Chemodosimetry of in-vivo tumor liposome/drug concentration using MRI
The goal of this dissertation project was to determine if MnSO4 /Doxorubicin (DOX) loaded liposomes could be used for in-vivo monitoring of liposome concentration distribution and drug release using MRI. In vitro results show that T1 shortening correlates with MnSO4 concentration. Using a temperature sensitive liposome formulation, it was found that MnSO4 release significantly shortened T1. This feature enables content release to be measured with these MnSO4 loaded liposomes. The feasibility of monitoring this drug delivery and release-imaging agent was shown in a murine tumor model. Upon tumor heating, non-thermally sensitive liposomes selectively but heterogeneously accumulated in the tumor region. The thermally sensitive liposomes showed a clear pattern of enhancement at the periphery of the tumor, concordant with the release temperature of this formulation (39–40°C). The degree of T1 shortening was measured and converted to DOX concentration. This MRI measured concentration was compared to direct histological measurements using fluorescence microscopy of identical regions of interest. There was a linear relationship with a slope and intercept that statistically include 1.0 and 0.0, suggesting that MRI can be used to quantify the distribution DOX delivered in thermal and non-thermally sensitive liposomes.

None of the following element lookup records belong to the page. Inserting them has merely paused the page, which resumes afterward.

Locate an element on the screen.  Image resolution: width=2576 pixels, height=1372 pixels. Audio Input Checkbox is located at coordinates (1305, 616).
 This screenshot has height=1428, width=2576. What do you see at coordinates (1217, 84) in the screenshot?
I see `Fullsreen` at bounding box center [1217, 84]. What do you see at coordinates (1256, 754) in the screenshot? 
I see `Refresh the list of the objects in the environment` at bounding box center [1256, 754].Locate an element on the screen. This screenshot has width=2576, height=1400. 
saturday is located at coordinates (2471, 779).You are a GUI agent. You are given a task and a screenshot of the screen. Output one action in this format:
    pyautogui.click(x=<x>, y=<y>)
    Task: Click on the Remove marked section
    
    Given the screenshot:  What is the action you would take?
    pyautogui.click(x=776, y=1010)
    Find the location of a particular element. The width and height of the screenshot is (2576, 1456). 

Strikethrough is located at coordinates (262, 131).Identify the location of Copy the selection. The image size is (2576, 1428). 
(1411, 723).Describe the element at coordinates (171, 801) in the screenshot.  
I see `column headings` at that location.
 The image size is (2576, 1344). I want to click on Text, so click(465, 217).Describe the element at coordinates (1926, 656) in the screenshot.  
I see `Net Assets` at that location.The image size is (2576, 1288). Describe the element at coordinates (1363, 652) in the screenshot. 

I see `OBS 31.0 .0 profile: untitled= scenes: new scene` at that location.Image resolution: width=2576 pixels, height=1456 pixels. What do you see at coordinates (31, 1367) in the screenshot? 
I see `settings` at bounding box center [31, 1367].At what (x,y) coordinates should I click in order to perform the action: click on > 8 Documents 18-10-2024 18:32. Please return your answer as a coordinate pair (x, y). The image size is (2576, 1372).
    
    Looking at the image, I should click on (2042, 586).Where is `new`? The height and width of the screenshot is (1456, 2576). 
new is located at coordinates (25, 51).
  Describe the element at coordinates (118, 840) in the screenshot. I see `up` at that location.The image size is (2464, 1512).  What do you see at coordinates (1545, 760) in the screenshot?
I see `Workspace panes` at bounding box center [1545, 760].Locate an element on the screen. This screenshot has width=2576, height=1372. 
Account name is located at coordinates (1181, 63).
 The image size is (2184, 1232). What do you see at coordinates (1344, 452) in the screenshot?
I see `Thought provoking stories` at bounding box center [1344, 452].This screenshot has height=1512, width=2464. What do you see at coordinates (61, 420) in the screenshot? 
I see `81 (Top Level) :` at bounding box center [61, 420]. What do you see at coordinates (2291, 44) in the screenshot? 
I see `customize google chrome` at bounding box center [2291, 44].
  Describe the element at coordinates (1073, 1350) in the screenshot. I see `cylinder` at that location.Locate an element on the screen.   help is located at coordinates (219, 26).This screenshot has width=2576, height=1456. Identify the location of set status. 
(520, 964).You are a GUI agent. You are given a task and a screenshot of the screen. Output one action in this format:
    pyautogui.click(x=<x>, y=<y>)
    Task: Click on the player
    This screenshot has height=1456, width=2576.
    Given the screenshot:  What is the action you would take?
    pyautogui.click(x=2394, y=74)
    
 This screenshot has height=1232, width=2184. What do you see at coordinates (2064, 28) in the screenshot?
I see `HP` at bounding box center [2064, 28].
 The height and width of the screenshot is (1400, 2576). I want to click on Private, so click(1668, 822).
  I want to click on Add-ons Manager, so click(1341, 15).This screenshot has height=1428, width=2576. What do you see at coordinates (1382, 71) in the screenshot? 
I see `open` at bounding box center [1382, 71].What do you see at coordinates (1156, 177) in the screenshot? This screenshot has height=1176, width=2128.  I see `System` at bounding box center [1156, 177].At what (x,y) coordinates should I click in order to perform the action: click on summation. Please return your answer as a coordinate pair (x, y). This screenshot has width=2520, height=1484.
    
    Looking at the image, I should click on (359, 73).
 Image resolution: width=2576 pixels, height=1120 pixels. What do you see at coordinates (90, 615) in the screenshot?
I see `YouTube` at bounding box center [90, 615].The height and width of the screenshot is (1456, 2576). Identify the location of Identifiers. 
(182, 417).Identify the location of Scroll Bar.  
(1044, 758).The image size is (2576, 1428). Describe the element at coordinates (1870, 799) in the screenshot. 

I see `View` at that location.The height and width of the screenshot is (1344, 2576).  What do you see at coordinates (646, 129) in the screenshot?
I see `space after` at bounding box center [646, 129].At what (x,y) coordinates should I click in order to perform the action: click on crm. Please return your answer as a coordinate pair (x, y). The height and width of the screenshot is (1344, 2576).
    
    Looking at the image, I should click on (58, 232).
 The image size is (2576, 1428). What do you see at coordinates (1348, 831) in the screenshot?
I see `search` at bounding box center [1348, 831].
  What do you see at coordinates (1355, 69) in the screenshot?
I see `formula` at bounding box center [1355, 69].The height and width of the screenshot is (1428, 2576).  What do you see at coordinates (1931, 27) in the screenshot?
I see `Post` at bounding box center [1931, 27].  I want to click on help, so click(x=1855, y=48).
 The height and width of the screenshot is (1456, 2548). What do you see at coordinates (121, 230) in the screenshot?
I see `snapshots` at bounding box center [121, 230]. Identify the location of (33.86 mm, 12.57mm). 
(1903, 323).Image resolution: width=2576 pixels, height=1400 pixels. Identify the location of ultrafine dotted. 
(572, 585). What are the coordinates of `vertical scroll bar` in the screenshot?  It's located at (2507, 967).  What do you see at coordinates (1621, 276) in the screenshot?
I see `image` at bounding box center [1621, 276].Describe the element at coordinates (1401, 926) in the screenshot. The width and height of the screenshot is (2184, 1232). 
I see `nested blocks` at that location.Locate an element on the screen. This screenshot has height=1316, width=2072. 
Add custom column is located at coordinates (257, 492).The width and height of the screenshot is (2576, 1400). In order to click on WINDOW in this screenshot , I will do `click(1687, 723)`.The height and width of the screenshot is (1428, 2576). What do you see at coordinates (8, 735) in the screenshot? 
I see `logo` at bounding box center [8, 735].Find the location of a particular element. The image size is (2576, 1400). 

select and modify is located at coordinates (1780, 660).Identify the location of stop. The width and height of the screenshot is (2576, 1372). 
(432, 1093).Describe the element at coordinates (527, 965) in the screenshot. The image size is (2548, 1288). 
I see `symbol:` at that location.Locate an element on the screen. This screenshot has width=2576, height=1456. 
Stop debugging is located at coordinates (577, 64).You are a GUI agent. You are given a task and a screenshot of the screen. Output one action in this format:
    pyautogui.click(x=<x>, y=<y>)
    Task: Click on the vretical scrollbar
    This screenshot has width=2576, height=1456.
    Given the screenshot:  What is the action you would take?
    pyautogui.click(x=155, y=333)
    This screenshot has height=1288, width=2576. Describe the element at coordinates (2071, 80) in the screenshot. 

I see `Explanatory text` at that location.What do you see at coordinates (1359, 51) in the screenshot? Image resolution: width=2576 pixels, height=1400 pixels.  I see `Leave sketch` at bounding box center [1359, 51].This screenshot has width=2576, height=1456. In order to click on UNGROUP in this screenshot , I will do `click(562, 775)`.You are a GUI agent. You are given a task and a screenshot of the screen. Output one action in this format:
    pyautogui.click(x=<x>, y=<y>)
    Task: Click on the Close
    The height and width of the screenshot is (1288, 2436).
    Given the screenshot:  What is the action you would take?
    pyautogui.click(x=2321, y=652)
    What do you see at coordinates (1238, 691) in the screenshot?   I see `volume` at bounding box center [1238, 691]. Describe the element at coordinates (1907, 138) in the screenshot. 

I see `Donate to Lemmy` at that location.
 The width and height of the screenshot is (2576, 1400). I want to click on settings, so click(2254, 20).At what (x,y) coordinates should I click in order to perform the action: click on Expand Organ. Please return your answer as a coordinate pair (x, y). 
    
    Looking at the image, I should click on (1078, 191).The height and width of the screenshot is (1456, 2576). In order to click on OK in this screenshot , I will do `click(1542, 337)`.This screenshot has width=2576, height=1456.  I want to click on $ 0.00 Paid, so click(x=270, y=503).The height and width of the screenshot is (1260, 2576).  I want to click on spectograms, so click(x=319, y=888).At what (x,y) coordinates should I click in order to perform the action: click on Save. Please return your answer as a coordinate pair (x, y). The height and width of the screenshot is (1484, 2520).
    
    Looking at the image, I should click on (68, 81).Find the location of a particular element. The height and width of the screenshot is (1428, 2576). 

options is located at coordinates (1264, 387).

This liposome contrast agent has potential for use with hyperthermia, by providing individualized monitoring of tissue drug concentration distribution during or after treatment. This would allow for: (1) modification of treatment variables to improve the uniformity of drug delivery and (2) provide a means to select patients most likely to benefit from this liposomal drug treatment. Additionally, the drug loading method used for this liposome is applicable to a wide range of drugs, thereby broadening its applicability. The method is also applicable to other liposomal formulations with triggered release mechanisms.